Friday, October 4, 2024

Review: Ambrose Bierce and the Ace of Shoots

Ambrose Bierce and the Ace of Shoots Ambrose Bierce and the Ace of Shoots by Oakley Hall
My rating: 3 of 5 stars

Book rating 3.5 stars

Having read most of Ambrose Bierce’s The Unabridged Devil's Dictionary this title seemed interesting to me. Some years ago, I picked it up at deeply discounted used book sale at my local bookstore, that it was practically free. As my usual method, didn’t know what to expect with this book.

First off, it’s a series of titles and this one is not the first, it’s the fifth. So the main characters are perhaps more developed in earlier books of the series. I expected Ambrose Bierce to be the main character, but he wasn’t. Not sure if it’s that way in the series, or just this book. Instead the narrator is Tom Redmond, a journalist for the newspaper Examiner in San Francisco. Bierce also writes for the newspaper a column called Prattle. They are friends, Bierce does come up in the story, but he’s more of a side-kick in this book. Of course, this is a fictional Bierce modeled from the real person.

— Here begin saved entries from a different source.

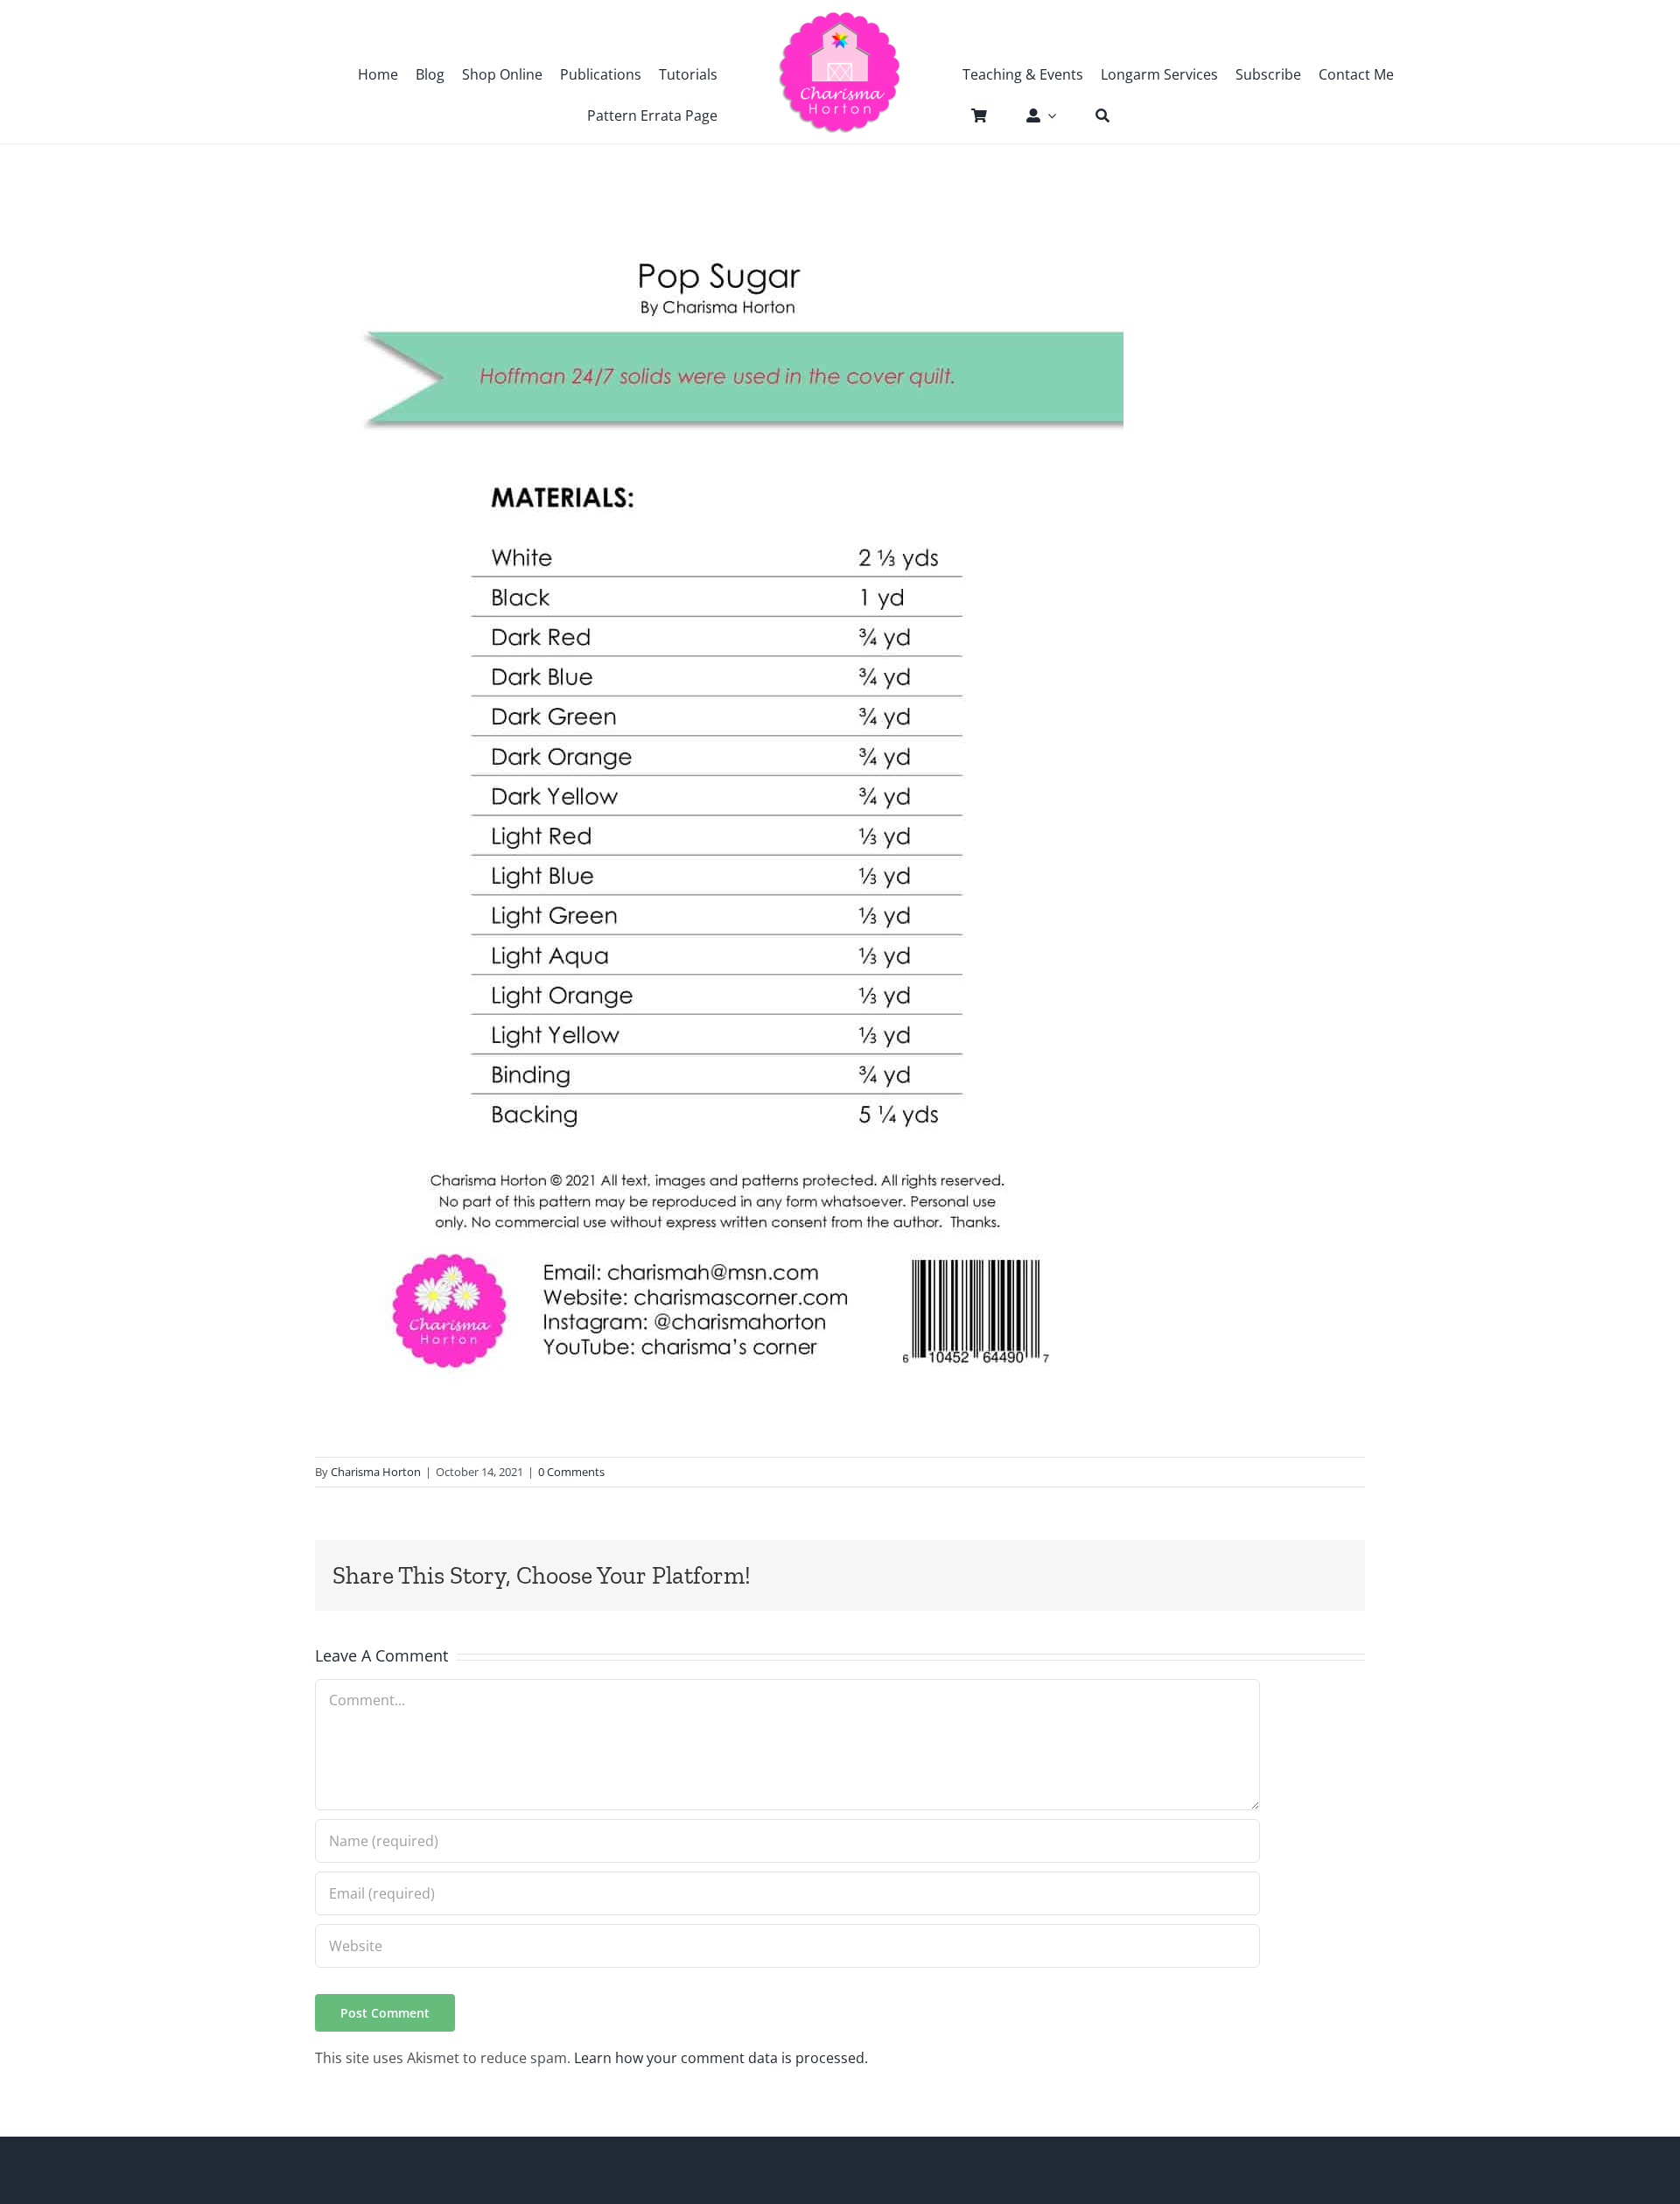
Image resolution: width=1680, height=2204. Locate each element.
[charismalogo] (840, 17)
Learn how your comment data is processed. (721, 2058)
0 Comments (571, 1472)
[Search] (1094, 115)
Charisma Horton (376, 1472)
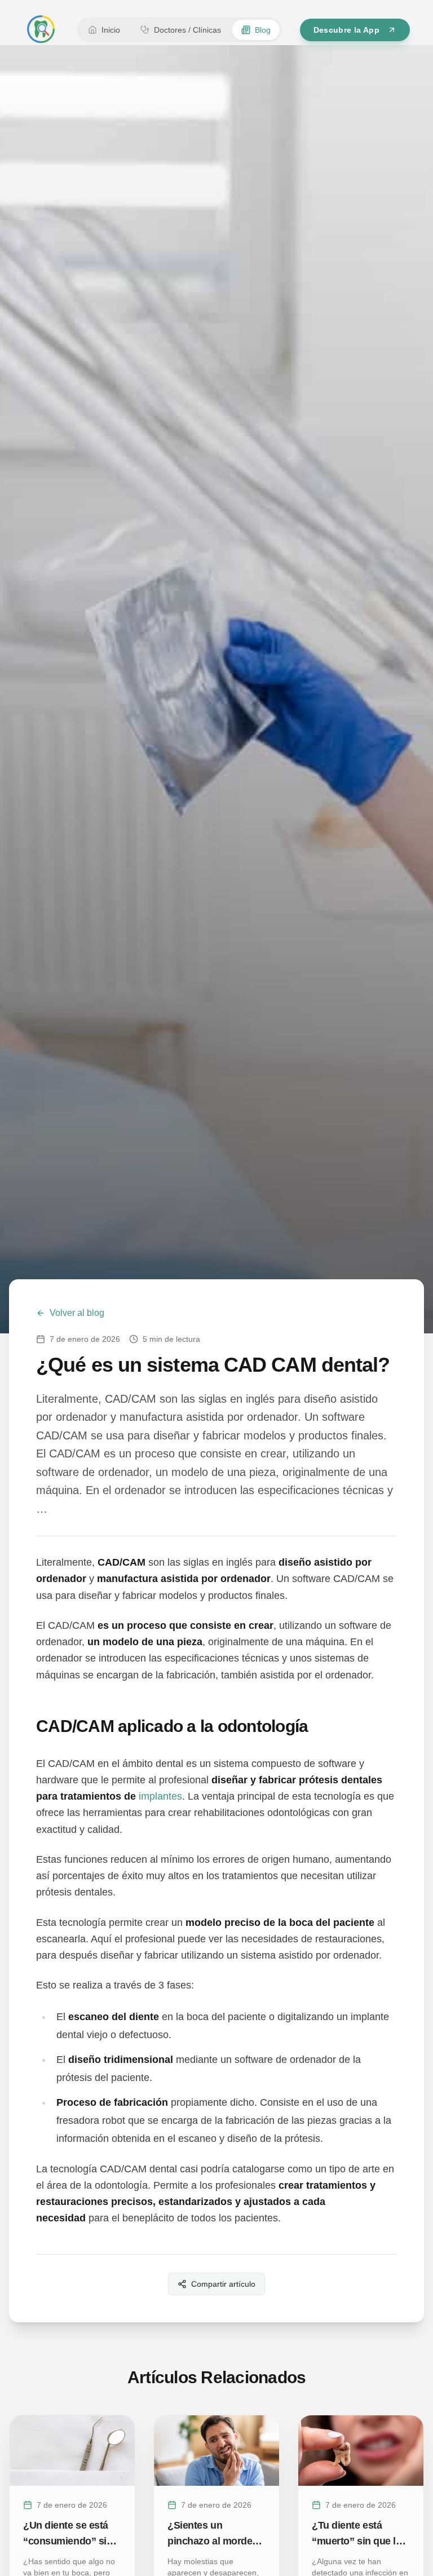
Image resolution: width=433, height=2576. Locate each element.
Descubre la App (346, 29)
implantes (160, 1796)
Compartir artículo (223, 2283)
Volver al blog (77, 1313)
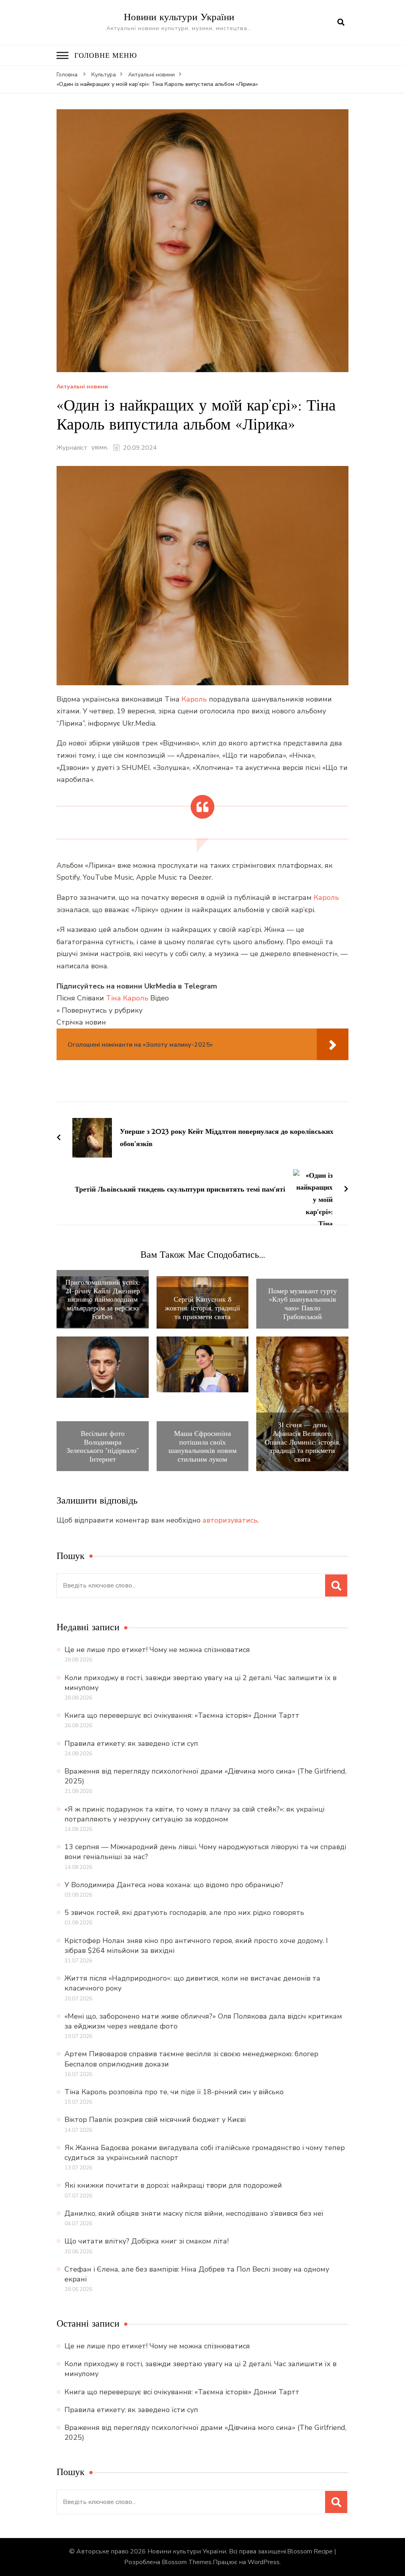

Both are sometimes detectives and for this book they are summoned to a case of a murder. During a parade for the Colonel Studely Wild West Show the colonel himself is shot dead. High on the list of suspects is Oswald “Oz” Bird, train robber and recently out of jail for the shootings in Hungry Valley. His ex-wife Dora Pratt is the Ace of Shoots in the Wild West Show and Studley had taken her under his wing. Bird doesn’t consider the divorce to be valid and so has a vendetta against Studley.
The writing was good. The book has a historical feel as this takes place in 1892. Really liked how each chapter began with an entry out of the Devil’s Dictionary.

While the book was enjoyable enough, it wasn’t something I was floored by and want to search other the other books in the series.